Big business and the citizen reporter
These days everyone is a reporter. And a photographer. And a videographer. Thanks to social media, the previously rarefied domain of the qualified news hound belongs to every person.
And whilst the space these “Johnny on the spots” operate in is a world away from the earned editorial coverage most organisations seek, that doesn’t mean big business can afford to ignore it.
In the reactive media space, the corporate affairs departments of major companies – particularly those that offer goods or services – are increasingly finding out about what’s happening in the field from social media reports which can often make it into the mainstream media news cycle before the company’s internal PR department has time to shut it down.
The kinds of situations we are talking about here include anything from an incident on an airline, to bad customer service, a negative product review or an unfolding natural disaster. What they all have in common is that none of these situations are predictable, and any of them can end up on the 6pm news.
In our experience, how these are managed differs from organisation to organisation – mostly depending on how many levels of bureaucracy there are to navigate before someone is empowered to respond.
And therein lies the biggest challenge for today’s Big Corporates; they haven’t evolved their communications teams from the structures that were established to manage a daily- deadline news environment. Further, each of their communications departments are in silos – dealing with a specific aspect of outreach; internal communications, external communications, corporate communications etc.
Sure, there is also a social media department, but these operators are not – and never have been – journalists. The problem this poses is their inability to distinguish between the issue that is likely to become a full-blown news story, and those that will probably disappear under the blanket of nano-second social media reportage. And this sixth ‘news sense’ cannot be taught – but is honed from years on the road and working in a newsroom.
The way Big Business counters this vulnerability is through a (valid) sense of paranoia, and a series of checks and balances ensuring no-one is left out on a limb in taking full responsibility for any snowballing media disaster. In other words – a lengthy hierarchy of sign-offs for any response, which necessarily takes hours, and in some cases days. By the time the last signatory has put a stamp on the press release or post, the social and traditional media tidal wave has long hit the shoreline and debris is already flying.
How widespread the damage will be from here depends on a number of factors – many of these now impossibly hard to control by the corporate giant who is now in crisis management mode – or reputational free-fall, depending on the circumstances.

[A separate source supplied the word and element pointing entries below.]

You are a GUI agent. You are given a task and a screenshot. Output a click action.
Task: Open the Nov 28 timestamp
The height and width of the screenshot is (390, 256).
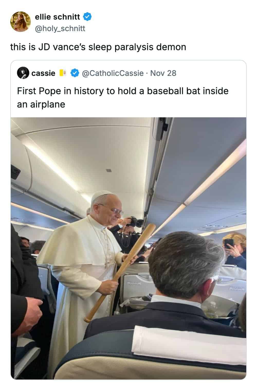click(x=163, y=73)
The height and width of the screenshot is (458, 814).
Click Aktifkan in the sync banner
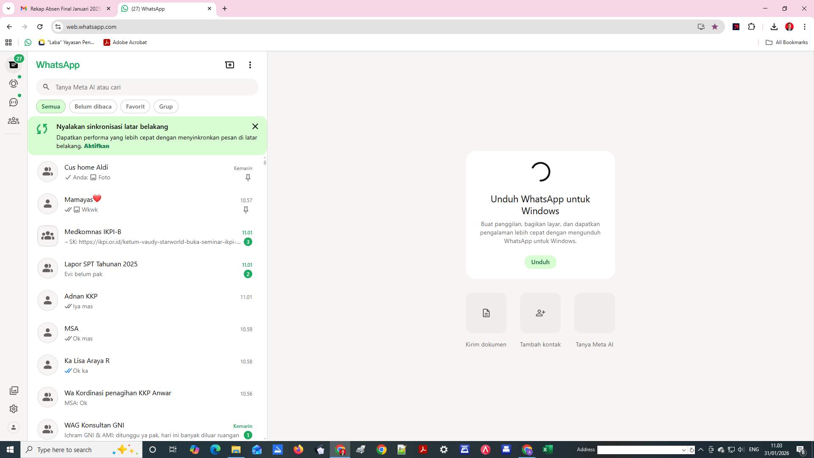(96, 145)
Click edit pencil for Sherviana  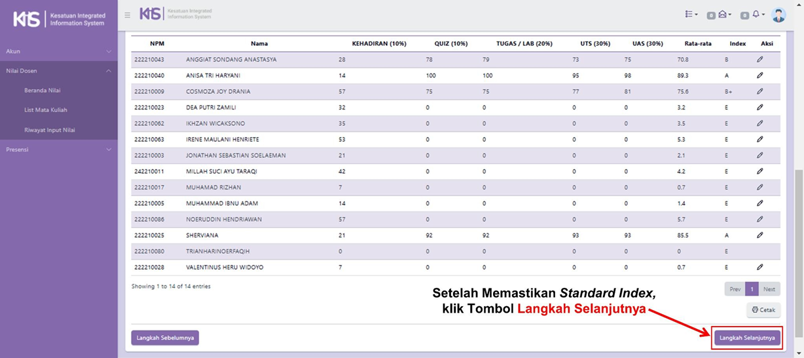click(760, 235)
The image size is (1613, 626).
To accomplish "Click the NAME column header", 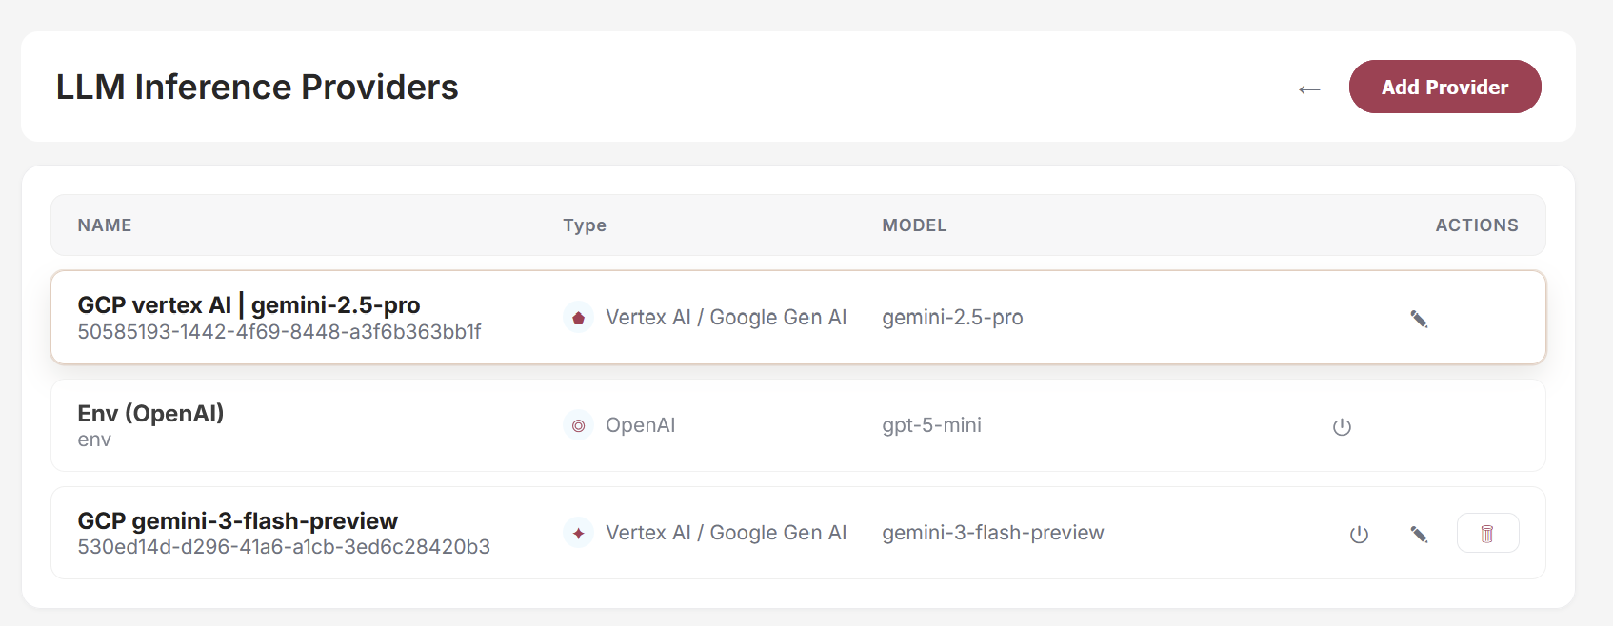I will point(105,225).
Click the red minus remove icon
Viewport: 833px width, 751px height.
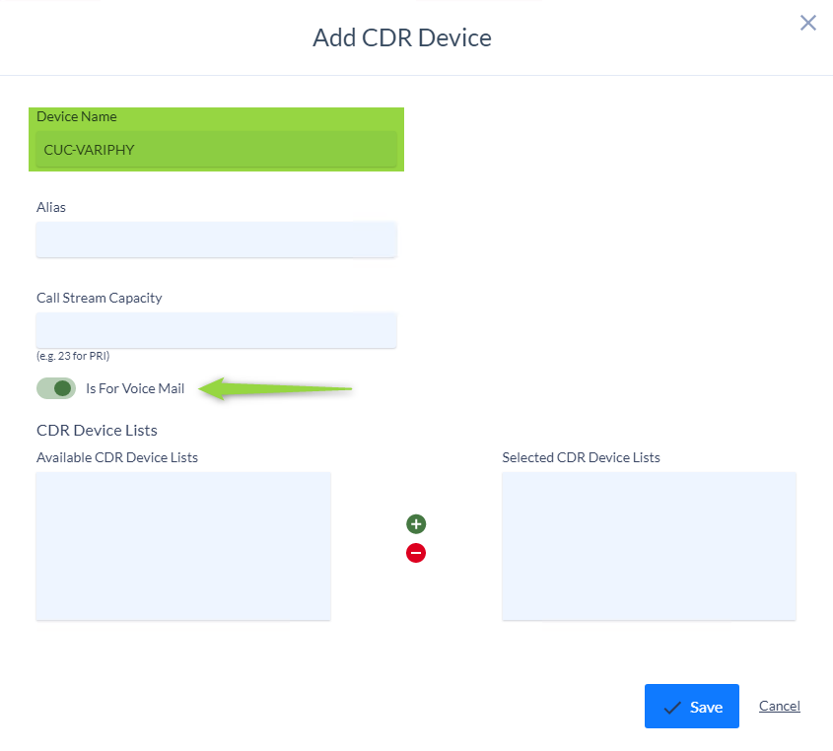(416, 553)
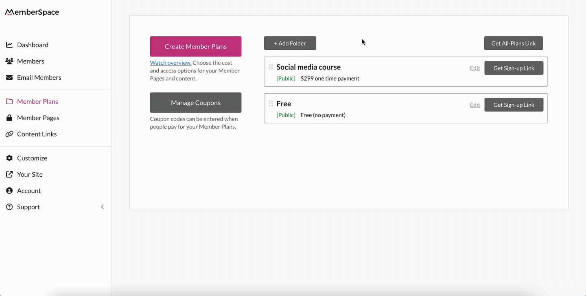Select the Members icon in sidebar
The height and width of the screenshot is (296, 586).
[x=9, y=61]
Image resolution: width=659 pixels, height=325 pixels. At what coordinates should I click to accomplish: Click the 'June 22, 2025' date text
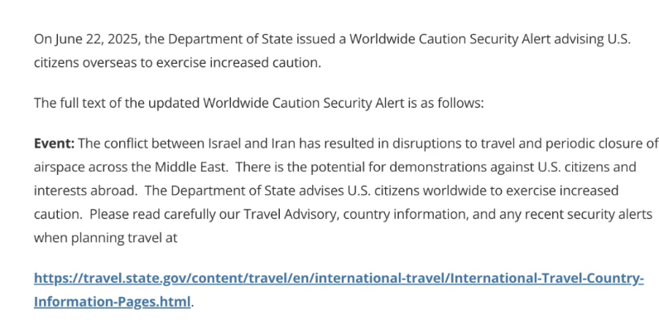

In any David and Goliath battle played out in the public domain, customers and clients will always identify with the underdog, and social media plays well into this realm. After all, the entire tabloid current affairs genre was built on these stories of human interest. But previously, the media was bound to wait for fed-up customers to go to some effort to share their story; writing a letter to the program and developing photos. Today, no effort is required on the part of the customer – and the media is able to easily mine the myriad social media sites filled with complaining, wronged and ripped off customers.
It’s time for Big Business to connect the dots and ensure their own communications systems are as savvy.